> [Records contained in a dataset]
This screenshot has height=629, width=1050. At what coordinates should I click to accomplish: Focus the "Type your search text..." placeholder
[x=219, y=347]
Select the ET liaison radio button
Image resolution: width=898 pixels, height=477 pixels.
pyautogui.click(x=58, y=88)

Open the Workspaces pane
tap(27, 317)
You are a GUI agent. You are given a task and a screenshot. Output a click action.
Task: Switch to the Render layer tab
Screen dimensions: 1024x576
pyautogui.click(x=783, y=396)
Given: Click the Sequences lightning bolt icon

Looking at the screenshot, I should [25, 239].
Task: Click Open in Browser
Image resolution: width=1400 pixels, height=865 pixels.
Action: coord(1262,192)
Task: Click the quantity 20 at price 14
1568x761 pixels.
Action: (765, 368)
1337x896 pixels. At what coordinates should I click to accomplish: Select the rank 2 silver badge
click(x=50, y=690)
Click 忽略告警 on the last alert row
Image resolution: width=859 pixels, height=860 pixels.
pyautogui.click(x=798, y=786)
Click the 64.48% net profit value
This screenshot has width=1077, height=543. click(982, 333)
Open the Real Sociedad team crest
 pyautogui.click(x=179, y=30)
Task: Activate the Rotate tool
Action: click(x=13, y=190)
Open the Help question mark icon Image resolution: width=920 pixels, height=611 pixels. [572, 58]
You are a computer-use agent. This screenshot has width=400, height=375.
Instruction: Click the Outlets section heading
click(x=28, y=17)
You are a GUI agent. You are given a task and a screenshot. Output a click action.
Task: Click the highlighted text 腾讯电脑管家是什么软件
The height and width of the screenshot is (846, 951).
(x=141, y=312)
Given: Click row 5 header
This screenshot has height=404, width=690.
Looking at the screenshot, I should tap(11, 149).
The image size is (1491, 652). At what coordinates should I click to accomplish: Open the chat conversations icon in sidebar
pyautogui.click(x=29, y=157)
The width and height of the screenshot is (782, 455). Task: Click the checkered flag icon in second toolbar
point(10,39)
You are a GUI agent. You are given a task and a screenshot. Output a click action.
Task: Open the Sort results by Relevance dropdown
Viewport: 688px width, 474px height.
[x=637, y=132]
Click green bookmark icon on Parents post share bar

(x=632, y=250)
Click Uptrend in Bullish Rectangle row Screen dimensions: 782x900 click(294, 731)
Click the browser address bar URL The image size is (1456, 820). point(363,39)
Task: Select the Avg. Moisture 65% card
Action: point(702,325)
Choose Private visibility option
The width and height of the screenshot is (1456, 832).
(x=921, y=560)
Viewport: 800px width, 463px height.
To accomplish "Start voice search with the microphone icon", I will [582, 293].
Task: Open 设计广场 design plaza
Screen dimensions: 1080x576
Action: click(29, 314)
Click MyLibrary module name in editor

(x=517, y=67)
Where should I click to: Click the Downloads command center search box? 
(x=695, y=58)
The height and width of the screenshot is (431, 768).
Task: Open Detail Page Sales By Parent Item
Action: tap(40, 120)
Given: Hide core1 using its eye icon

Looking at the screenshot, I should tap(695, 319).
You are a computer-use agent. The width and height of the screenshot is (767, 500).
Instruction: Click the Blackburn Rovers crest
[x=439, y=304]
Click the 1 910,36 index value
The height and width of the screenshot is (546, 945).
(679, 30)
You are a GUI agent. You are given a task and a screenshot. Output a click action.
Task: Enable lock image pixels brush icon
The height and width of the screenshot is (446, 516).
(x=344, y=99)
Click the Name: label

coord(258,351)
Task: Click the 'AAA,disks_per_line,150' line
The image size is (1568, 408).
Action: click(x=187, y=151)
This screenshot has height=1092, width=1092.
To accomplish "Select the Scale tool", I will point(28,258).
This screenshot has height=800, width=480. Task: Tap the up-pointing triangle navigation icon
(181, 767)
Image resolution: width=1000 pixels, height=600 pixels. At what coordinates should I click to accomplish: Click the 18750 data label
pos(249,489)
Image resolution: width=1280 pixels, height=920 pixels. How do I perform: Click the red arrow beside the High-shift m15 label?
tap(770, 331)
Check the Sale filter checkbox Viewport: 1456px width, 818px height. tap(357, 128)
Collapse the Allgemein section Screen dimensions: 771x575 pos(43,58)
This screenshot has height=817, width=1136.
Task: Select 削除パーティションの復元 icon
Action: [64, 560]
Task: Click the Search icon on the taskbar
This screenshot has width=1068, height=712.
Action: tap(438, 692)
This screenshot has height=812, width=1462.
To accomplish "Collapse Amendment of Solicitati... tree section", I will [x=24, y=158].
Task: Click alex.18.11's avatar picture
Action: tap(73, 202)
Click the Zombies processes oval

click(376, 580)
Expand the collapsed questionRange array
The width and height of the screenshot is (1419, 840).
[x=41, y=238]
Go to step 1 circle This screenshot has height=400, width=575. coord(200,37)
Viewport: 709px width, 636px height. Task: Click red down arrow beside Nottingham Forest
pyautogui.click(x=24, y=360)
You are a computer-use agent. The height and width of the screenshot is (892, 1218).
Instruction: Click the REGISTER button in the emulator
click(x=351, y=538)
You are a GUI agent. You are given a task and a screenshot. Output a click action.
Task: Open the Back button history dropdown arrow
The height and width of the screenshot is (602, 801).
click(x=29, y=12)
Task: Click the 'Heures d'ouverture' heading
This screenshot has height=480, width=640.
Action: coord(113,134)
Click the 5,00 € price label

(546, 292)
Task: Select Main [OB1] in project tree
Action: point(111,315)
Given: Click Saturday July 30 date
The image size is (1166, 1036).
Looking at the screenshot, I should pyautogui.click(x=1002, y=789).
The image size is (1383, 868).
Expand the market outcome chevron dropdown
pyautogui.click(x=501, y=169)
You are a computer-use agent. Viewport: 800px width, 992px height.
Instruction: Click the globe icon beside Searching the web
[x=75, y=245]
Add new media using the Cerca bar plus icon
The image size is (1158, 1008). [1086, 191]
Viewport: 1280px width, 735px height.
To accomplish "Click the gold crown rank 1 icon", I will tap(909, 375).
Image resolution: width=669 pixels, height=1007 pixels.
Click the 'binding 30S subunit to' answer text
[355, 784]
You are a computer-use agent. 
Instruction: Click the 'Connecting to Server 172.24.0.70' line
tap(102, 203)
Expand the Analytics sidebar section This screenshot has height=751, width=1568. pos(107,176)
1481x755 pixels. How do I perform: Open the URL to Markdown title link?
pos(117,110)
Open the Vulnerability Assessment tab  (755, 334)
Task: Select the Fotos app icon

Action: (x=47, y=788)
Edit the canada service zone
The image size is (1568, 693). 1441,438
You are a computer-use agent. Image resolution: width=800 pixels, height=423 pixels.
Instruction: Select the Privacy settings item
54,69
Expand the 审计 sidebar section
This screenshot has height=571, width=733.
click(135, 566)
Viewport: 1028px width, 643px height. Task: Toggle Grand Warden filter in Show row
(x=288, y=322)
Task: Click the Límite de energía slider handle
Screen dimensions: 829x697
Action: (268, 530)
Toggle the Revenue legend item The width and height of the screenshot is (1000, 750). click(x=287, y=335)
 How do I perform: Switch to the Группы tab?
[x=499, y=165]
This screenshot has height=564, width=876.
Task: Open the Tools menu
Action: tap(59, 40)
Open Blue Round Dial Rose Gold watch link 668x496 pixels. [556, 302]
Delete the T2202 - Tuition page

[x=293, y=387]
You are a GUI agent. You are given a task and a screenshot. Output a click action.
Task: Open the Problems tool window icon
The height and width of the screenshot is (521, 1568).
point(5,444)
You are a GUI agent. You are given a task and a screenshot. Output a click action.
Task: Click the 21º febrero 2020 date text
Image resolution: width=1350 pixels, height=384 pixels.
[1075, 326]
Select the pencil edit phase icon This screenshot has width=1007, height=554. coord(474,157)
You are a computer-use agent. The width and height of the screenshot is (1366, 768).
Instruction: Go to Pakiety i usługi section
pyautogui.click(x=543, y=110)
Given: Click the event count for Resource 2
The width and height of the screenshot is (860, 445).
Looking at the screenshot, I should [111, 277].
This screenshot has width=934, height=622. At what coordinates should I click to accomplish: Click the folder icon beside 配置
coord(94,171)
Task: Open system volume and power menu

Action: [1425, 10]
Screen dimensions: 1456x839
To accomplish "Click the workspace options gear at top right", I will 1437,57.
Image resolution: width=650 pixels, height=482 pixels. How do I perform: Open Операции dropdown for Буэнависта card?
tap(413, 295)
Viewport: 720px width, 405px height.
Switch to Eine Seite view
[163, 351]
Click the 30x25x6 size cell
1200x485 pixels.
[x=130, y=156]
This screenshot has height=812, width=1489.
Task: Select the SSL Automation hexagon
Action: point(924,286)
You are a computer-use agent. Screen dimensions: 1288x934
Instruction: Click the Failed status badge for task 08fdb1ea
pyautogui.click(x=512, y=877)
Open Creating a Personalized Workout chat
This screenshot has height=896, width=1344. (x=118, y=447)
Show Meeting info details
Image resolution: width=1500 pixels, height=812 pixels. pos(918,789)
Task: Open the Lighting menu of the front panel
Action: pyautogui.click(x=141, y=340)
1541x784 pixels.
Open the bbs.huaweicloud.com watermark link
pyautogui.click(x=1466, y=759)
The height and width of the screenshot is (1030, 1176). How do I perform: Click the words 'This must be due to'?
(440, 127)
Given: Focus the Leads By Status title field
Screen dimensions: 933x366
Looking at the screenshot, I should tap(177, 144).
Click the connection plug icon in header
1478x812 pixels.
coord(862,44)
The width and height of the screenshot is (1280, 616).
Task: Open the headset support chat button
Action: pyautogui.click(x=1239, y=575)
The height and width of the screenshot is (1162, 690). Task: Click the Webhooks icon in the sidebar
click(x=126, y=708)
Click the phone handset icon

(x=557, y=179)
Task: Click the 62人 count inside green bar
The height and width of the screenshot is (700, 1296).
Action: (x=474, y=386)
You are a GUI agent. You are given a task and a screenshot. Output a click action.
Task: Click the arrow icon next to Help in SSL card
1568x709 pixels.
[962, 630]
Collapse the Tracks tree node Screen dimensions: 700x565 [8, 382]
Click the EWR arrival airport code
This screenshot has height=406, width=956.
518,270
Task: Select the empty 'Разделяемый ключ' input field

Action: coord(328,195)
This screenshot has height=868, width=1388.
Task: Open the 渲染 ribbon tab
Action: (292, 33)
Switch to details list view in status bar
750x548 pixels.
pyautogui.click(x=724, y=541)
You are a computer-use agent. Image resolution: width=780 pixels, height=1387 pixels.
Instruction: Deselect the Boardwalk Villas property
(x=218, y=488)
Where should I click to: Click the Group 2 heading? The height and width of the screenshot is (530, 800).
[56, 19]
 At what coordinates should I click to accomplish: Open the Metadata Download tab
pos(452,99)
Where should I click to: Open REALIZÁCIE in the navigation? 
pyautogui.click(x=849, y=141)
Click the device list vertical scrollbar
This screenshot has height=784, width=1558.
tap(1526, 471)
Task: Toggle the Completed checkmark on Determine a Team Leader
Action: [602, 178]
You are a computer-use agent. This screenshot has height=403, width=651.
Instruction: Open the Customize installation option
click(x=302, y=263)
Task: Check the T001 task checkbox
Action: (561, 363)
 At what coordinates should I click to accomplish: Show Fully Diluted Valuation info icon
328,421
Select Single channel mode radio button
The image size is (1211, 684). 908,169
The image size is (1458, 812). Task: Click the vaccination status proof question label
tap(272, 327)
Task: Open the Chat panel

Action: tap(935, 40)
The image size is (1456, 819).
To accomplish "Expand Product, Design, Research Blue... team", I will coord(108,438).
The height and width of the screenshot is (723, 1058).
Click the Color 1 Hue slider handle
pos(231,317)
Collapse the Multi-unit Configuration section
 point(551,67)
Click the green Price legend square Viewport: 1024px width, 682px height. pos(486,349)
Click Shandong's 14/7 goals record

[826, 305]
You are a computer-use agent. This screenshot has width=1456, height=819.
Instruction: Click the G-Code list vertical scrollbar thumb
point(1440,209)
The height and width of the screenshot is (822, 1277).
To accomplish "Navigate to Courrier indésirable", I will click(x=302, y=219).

> [GOAL OF THE EXERCISE] Output again, unchanged, the part of the rows that opens with the line containing "Where should I click to: Click the Group" and closes with the line containing "Action: [602, 178]", including both of those lines.

> [SOLUTION TO THIS EXERCISE]
Where should I click to: Click the Group 2 heading? The height and width of the screenshot is (530, 800).
[56, 19]
 At what coordinates should I click to accomplish: Open the Metadata Download tab
pos(452,99)
Where should I click to: Open REALIZÁCIE in the navigation? 
pyautogui.click(x=849, y=141)
Click the device list vertical scrollbar
This screenshot has height=784, width=1558.
tap(1526, 471)
Task: Toggle the Completed checkmark on Determine a Team Leader
Action: [602, 178]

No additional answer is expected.